Bookforum: Someone, I forget who, said that literature is the act of remembering with a memory that is not your own. This was very much on my mind as I was reading Blinding because it deals so much with memory—the recollection, the discovery, and even the invention of memory.

Cărtărescu: In Blinding, I wanted to remember everything, not only my own birth but also the years before it. I wanted to break through individual and collective memory. For me, memory is not just remembrance but invention. I invent memories. This is because I believe—as do many postmodern writers—that history is not reconstruction but simply construction. I’ve always thought that I could invent memories by placing fake ones among real ones and consolidating and giving them coherence. I do this all the time in my book, which is an autobiography, albeit a very unreliable one.

Bookforum: So much of this novel revolves around the narrator’s mother, whose memories you recall and reconstruct. At one point the narrator even says that he’s only ever written about his mother.

Cărtărescu: That comment is specific to the first volume, which is centered on the character of the mother. The second volume is centered on my own character, and the third on my father. This book is shaped like a butterfly; it was a sort of gimmick that proved to be much more serious than I had anticipated. I thought it would be very beautiful to name the first part of the book “The Left Wing,” the second “The Body,” and the last “The Right Wing.” But then I realized that the spirit of the butterfly impregnated the pages. I have lots of real butterflies everywhere, like those drawers you see in natural museums.

Bookforum: A bit like Nabokov.

Cărtărescu: Well, he was a serious guy—not like me. Two days ago I visited Nabokov’s butterfly collection in Cambridge, Massachusetts. I was in the room where he worked every day for seven years, studying butterflies. I took some beautiful photos. He was a scientist, a real specialist with innovative ideas about how to distinguish between species of butterflies. His father was also an entomologist. My interest is more cultural and poetic.

Bookforum: Another major character in this book is Bucharest: it’s almost like an organism itself, a creature that lives, breathes, sleeps, and bleeds.

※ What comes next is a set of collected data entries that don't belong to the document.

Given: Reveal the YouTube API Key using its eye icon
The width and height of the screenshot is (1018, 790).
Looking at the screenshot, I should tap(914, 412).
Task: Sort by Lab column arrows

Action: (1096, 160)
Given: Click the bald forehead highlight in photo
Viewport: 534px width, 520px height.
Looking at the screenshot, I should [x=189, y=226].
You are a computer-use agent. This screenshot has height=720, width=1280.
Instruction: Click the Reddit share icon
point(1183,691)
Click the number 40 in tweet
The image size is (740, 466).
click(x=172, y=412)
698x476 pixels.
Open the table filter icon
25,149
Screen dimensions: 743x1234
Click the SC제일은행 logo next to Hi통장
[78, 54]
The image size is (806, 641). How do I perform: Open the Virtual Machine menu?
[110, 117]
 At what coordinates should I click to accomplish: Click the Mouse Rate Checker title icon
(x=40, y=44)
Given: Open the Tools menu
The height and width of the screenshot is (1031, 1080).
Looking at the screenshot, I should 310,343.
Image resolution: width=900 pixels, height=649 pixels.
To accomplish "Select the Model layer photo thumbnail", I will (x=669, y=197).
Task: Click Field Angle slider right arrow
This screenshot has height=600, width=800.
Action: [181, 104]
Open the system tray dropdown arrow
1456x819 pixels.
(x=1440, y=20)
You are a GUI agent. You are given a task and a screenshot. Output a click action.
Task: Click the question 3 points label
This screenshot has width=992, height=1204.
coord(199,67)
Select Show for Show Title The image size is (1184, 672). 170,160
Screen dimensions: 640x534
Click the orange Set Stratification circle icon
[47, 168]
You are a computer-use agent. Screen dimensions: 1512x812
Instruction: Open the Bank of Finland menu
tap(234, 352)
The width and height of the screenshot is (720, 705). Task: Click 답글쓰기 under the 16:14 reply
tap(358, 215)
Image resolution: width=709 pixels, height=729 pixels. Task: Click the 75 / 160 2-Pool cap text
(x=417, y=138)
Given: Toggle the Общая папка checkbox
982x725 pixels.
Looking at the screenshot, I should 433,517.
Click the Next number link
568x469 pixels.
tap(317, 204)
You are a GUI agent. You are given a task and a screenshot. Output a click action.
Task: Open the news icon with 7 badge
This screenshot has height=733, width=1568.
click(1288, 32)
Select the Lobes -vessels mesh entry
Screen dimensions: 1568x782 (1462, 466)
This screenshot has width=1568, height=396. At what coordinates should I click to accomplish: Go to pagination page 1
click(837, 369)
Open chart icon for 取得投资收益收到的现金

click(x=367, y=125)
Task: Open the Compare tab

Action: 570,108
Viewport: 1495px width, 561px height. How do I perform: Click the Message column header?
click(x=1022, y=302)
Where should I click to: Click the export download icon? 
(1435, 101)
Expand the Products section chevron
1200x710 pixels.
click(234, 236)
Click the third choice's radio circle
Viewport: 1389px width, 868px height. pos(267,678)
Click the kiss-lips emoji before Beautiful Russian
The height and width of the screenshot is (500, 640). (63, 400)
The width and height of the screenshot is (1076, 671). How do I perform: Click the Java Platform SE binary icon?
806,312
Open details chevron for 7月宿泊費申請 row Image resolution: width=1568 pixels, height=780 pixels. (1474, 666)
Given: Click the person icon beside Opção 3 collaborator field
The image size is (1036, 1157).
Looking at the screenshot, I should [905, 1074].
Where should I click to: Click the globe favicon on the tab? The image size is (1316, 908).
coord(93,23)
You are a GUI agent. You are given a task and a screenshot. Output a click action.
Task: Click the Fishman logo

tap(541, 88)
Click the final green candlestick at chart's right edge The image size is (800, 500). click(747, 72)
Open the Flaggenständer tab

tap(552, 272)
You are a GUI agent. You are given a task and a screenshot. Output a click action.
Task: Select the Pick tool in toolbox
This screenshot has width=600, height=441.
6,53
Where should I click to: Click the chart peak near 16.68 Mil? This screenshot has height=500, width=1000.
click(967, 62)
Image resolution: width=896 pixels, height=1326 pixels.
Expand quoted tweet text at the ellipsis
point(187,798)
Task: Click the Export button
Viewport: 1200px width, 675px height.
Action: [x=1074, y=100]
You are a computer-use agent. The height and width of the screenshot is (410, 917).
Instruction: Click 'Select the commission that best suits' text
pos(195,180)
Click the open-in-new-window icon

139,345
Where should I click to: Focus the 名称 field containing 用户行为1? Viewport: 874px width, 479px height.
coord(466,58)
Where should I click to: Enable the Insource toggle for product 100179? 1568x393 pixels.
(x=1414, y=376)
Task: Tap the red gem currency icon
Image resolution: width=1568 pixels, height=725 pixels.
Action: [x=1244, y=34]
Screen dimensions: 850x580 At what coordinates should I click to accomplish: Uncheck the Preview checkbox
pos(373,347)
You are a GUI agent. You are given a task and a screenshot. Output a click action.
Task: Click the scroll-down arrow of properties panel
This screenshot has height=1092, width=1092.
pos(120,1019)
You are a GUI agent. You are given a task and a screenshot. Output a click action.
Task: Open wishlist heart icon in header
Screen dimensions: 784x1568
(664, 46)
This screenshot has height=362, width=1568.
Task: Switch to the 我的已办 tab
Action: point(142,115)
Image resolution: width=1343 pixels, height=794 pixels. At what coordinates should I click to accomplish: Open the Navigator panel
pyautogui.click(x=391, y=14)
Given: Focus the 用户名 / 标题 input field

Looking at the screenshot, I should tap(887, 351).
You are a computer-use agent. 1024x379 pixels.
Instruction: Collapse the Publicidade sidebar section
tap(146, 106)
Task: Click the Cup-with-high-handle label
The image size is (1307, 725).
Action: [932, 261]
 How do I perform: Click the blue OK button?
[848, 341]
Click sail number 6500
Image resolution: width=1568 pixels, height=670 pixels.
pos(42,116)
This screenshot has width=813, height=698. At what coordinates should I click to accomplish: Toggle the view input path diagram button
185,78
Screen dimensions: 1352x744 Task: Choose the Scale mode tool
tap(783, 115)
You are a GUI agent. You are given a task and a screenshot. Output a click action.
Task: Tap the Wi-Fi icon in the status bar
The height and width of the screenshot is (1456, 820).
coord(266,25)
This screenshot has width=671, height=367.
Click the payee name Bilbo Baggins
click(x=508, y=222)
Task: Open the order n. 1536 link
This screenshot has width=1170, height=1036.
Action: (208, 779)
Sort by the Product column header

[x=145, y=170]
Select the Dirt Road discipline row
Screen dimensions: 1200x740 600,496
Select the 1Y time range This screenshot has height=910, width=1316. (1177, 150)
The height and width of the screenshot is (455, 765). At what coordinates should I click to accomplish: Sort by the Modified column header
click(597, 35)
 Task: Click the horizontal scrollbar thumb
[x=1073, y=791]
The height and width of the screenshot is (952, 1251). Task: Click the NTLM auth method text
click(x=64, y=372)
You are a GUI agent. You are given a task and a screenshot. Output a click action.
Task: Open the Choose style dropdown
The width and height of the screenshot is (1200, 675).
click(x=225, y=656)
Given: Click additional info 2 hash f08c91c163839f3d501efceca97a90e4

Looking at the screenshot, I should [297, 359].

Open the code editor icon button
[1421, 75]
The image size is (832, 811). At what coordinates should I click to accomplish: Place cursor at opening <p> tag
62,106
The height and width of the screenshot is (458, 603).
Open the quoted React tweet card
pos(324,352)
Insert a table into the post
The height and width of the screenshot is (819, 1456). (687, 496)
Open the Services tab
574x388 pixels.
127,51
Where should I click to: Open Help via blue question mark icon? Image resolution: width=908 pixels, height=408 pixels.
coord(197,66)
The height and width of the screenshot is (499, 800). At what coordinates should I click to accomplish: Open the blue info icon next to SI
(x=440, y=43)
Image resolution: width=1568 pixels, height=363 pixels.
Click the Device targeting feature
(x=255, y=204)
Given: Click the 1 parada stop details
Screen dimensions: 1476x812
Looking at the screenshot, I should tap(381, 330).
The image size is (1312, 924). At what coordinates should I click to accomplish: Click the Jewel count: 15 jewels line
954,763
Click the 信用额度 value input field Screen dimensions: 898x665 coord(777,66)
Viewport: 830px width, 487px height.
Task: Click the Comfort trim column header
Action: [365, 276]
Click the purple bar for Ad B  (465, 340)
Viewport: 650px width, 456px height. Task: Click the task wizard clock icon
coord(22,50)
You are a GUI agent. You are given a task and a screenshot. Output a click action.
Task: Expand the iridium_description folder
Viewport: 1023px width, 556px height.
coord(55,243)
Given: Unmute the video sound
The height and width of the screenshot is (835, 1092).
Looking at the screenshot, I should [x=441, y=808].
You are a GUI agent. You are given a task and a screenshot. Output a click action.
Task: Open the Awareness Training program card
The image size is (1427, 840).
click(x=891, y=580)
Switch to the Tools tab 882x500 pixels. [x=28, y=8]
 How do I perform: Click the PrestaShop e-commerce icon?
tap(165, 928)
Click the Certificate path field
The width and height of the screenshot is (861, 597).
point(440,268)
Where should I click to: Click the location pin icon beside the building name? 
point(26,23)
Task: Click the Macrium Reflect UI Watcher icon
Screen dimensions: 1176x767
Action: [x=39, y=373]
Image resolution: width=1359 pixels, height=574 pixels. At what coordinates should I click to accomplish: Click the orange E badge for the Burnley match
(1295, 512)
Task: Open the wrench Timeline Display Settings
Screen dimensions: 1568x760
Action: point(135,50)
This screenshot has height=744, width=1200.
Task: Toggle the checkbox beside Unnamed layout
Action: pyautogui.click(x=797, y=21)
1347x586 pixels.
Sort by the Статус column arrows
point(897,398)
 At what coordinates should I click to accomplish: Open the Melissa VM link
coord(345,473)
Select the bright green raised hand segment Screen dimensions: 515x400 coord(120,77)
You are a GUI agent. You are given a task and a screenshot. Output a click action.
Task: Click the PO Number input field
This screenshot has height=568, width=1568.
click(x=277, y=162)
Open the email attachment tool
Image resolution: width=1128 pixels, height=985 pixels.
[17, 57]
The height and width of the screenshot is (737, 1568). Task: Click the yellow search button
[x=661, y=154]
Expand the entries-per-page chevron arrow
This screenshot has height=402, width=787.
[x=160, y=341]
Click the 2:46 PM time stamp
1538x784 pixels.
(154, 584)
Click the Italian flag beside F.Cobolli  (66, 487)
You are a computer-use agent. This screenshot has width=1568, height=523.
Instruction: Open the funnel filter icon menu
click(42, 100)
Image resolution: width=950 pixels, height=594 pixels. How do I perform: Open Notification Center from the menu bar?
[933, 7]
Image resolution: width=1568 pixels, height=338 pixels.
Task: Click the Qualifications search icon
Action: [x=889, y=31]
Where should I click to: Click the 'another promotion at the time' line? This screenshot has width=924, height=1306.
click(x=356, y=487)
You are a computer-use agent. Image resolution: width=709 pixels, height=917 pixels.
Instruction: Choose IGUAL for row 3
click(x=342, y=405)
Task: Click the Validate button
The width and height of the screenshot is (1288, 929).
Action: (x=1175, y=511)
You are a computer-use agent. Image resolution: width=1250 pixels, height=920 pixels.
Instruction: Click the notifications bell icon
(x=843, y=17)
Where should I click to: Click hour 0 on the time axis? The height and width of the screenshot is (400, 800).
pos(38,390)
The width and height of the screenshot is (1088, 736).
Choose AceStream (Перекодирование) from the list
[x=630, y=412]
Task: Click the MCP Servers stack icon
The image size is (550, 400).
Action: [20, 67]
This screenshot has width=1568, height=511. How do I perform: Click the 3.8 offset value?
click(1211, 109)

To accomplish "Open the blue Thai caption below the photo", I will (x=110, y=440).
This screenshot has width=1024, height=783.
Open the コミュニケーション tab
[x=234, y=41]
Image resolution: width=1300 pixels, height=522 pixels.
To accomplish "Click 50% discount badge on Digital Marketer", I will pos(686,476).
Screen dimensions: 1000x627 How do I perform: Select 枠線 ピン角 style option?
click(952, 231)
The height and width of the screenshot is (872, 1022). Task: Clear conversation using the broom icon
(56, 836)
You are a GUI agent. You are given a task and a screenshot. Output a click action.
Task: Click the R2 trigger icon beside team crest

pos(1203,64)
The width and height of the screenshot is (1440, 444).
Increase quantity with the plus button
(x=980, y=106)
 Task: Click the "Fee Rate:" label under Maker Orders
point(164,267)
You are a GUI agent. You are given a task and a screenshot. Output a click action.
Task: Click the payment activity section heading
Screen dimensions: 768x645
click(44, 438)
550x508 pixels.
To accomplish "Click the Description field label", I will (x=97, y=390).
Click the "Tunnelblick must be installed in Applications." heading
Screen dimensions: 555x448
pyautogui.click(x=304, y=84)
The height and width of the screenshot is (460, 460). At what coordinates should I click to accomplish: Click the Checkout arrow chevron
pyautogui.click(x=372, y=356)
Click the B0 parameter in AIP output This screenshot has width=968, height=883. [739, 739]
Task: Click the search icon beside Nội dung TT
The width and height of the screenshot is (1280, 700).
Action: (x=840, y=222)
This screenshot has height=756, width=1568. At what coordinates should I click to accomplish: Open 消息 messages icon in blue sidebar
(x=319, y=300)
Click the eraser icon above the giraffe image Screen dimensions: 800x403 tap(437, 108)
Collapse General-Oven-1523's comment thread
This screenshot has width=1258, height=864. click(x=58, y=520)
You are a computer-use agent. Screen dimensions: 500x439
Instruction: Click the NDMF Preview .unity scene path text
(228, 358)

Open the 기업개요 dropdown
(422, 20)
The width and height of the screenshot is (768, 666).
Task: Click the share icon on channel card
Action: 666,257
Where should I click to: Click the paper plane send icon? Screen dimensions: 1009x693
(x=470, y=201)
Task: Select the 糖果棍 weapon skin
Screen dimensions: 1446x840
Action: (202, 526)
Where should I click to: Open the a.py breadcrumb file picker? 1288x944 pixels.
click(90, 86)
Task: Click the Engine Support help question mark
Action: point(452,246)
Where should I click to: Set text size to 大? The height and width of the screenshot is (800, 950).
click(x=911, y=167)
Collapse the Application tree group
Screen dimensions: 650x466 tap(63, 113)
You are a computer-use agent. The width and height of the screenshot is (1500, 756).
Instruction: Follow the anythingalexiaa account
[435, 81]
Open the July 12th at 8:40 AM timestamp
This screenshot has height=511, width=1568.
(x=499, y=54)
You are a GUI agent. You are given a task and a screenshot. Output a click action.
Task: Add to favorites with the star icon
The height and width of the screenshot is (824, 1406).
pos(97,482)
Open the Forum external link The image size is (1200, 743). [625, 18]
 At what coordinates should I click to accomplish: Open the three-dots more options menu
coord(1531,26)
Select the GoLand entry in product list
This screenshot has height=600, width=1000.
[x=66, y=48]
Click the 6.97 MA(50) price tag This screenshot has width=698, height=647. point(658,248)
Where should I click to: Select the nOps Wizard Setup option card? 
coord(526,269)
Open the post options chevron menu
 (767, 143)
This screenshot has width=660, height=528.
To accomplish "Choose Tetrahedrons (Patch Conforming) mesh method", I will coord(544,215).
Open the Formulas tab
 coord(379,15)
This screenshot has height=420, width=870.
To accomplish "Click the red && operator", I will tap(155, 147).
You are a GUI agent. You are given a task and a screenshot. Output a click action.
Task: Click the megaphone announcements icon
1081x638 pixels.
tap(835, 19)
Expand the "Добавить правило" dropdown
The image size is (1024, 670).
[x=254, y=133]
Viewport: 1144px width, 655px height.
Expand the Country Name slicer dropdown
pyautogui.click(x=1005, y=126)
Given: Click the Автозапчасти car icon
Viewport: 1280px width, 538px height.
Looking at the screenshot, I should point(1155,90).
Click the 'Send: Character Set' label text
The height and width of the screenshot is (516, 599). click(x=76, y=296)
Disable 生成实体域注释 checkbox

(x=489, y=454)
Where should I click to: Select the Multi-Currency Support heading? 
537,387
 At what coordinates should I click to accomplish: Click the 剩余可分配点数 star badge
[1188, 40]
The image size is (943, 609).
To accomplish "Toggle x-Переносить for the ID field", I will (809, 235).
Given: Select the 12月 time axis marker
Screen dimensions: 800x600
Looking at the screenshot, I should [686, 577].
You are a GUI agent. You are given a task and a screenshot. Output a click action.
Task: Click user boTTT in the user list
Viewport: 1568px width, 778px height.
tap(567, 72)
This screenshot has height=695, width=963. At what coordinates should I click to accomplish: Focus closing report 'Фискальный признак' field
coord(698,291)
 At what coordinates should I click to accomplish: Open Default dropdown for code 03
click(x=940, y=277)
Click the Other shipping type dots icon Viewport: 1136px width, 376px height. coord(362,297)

Cărtărescu: Bucharest is in a way a living background in this novel. It is like an alter ego. Many people think I know Bucharest well, which is absolutely false. On the contrary, I barely know it at all. My parents were peasants who came to the big city because the regime wanted them in the factories. They were simple people who did not stray far from what they knew. They made a little village in the city. They never went beyond a little triangle defined by three cinemas, because my mother was a great fan of movies. Until I was eighteen I had no knowledge of Bucharest. Even after that, because I’m very introverted, I kept to myself and read books. The Bucharest in Blinding is like Thomas Pynchon’s Florence. When Pynchon wrote V. he’d never been to Florence; he just reconstructed it from tourist guides. It’s the same with me. I invented Bucharest but apparently did such a good job that people tell me they recognize it!